Extracted records –
========================================================================

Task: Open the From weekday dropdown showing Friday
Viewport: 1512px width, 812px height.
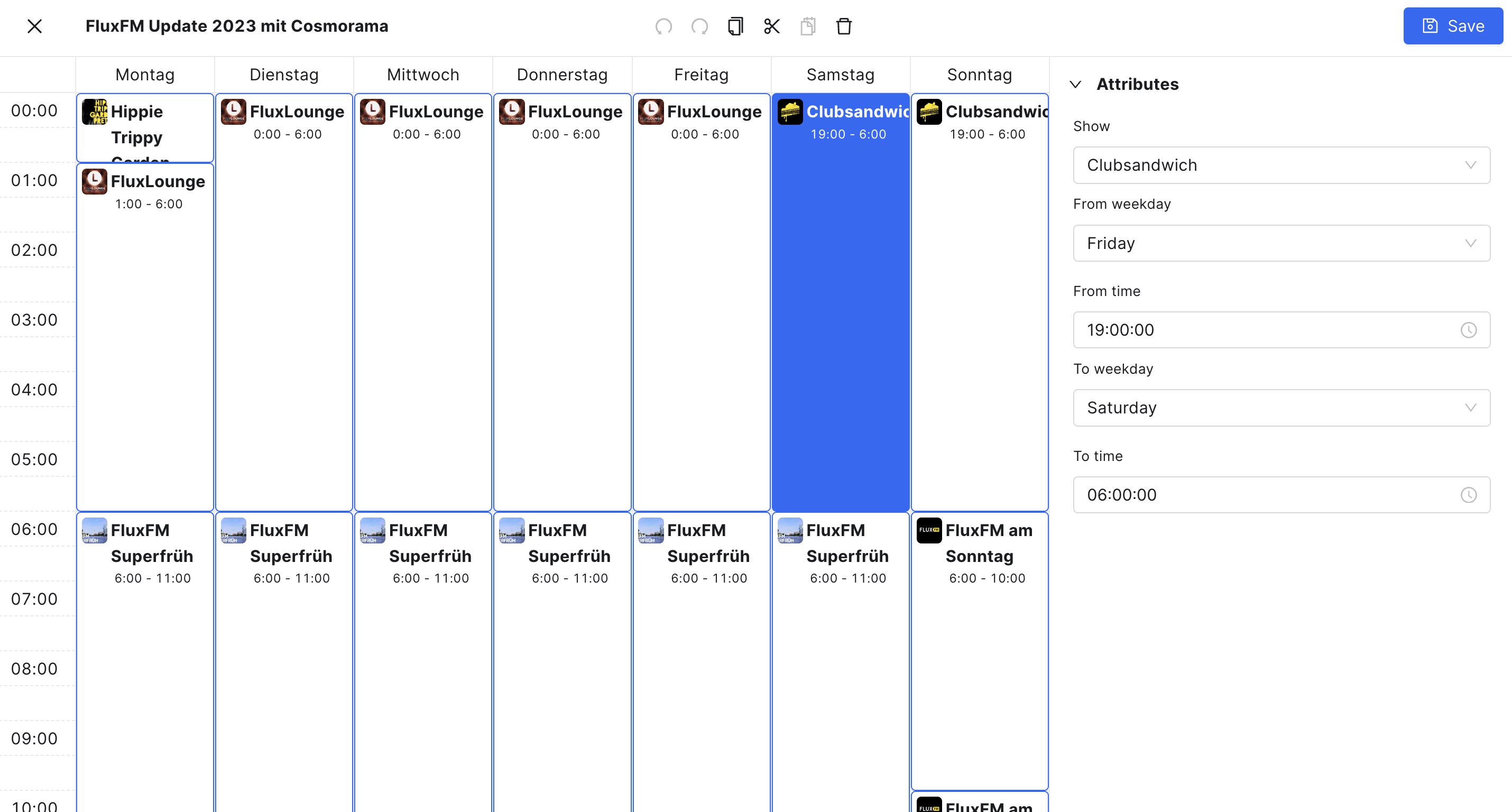Action: pos(1281,243)
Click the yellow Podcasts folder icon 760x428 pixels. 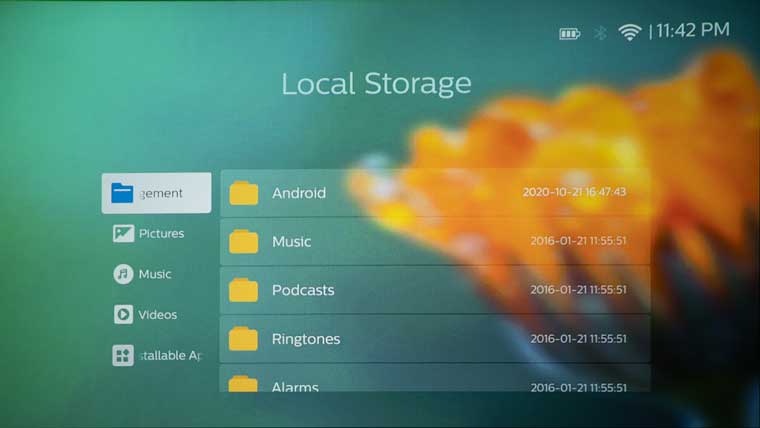pyautogui.click(x=243, y=290)
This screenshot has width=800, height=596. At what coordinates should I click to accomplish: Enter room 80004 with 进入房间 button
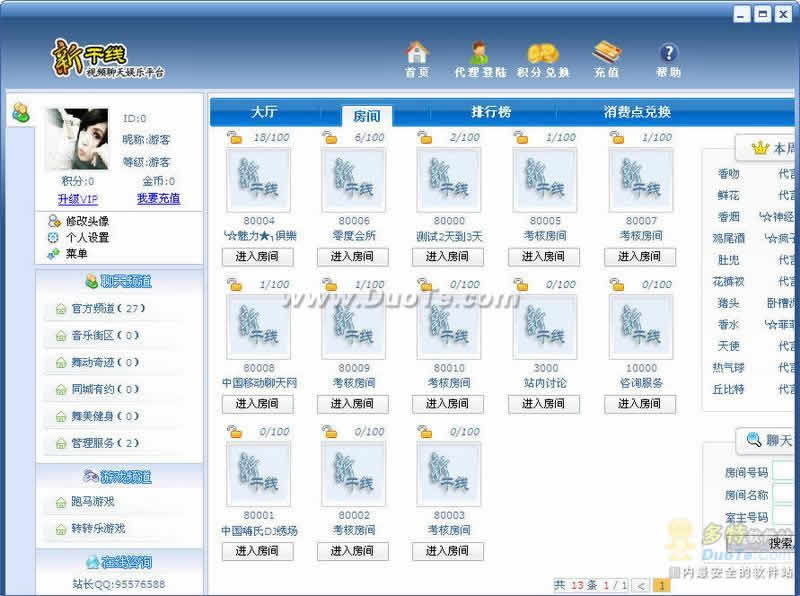pyautogui.click(x=257, y=257)
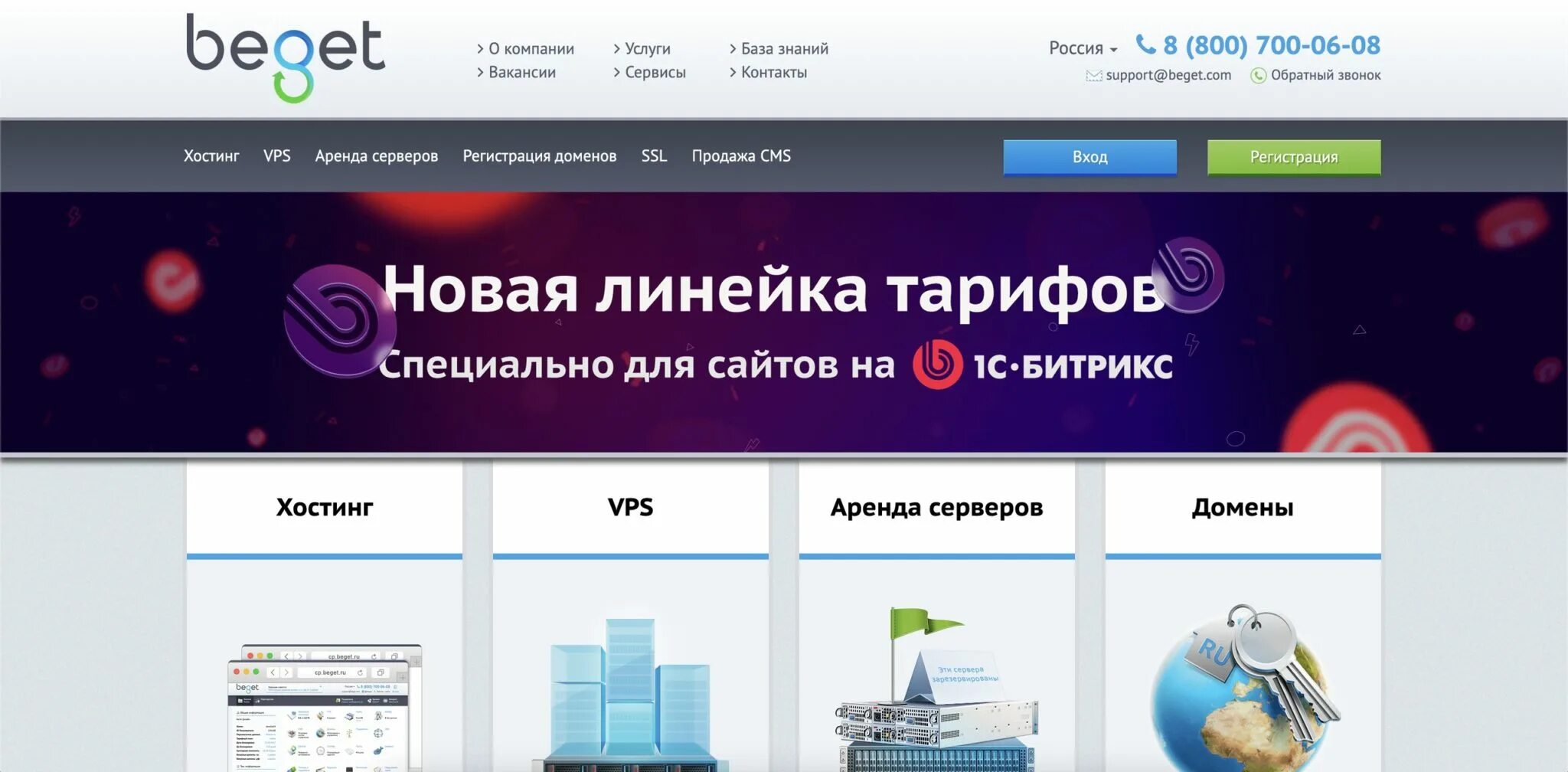Click the server rack illustration with green flag

point(936,712)
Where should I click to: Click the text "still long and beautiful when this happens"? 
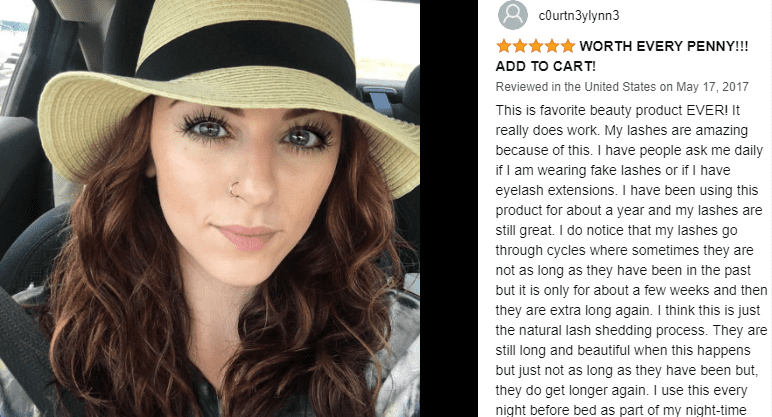(x=623, y=351)
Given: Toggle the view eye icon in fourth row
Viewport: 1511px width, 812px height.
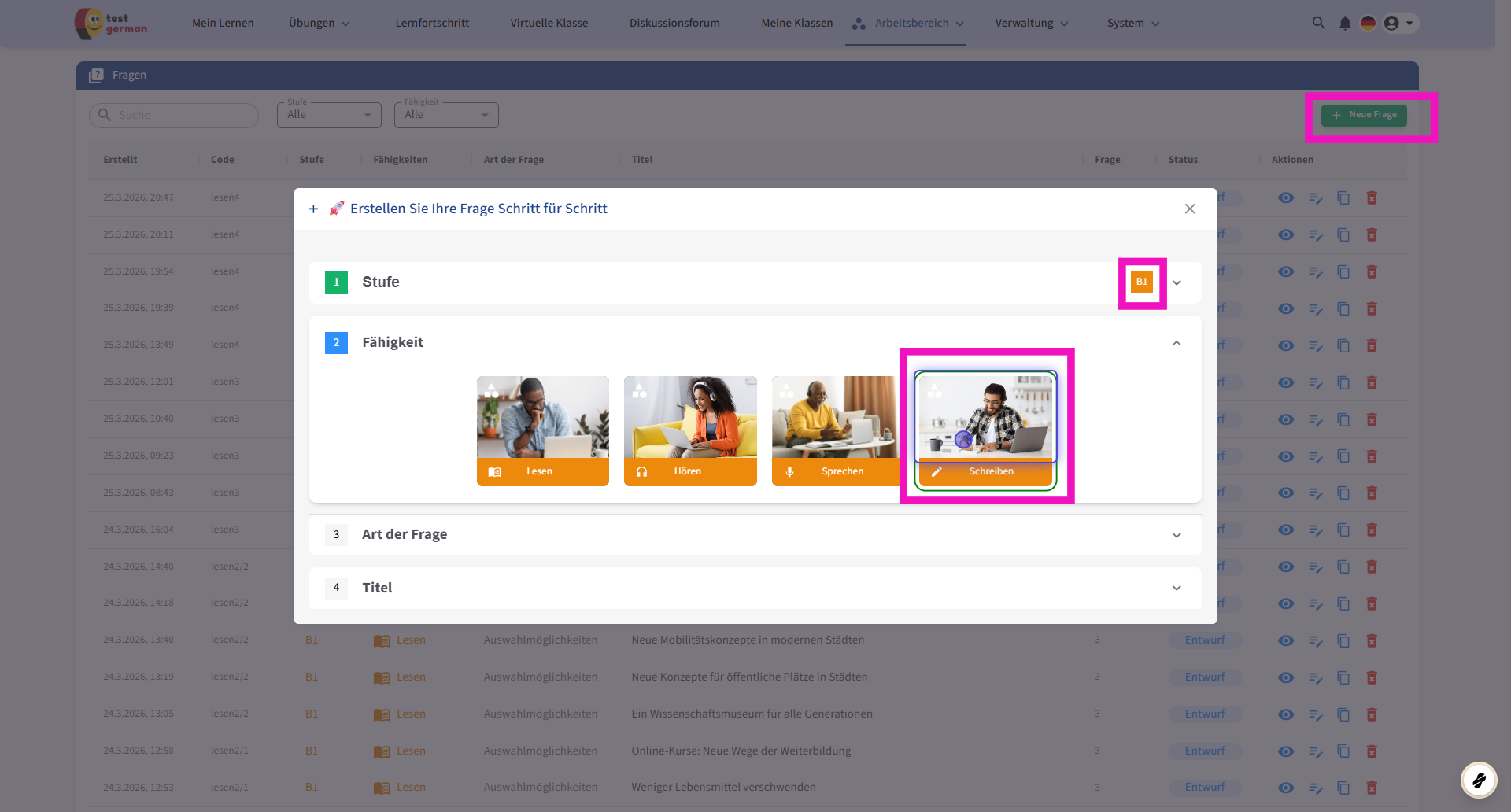Looking at the screenshot, I should pyautogui.click(x=1286, y=309).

========================================================================

Job – Reproduce word for word the stretch of lines from the one containing "This screenshot has" through the one containing "(x=623, y=351)", both included, leaving out the pictures.

Right answer –
This screenshot has width=800, height=596. At what coordinates should I click to accomplish: Enter room 80004 with 进入房间 button
pyautogui.click(x=257, y=257)
Click the server rack illustration with green flag

point(936,712)
Where should I click to: Click the text "still long and beautiful when this happens"? 
(x=623, y=351)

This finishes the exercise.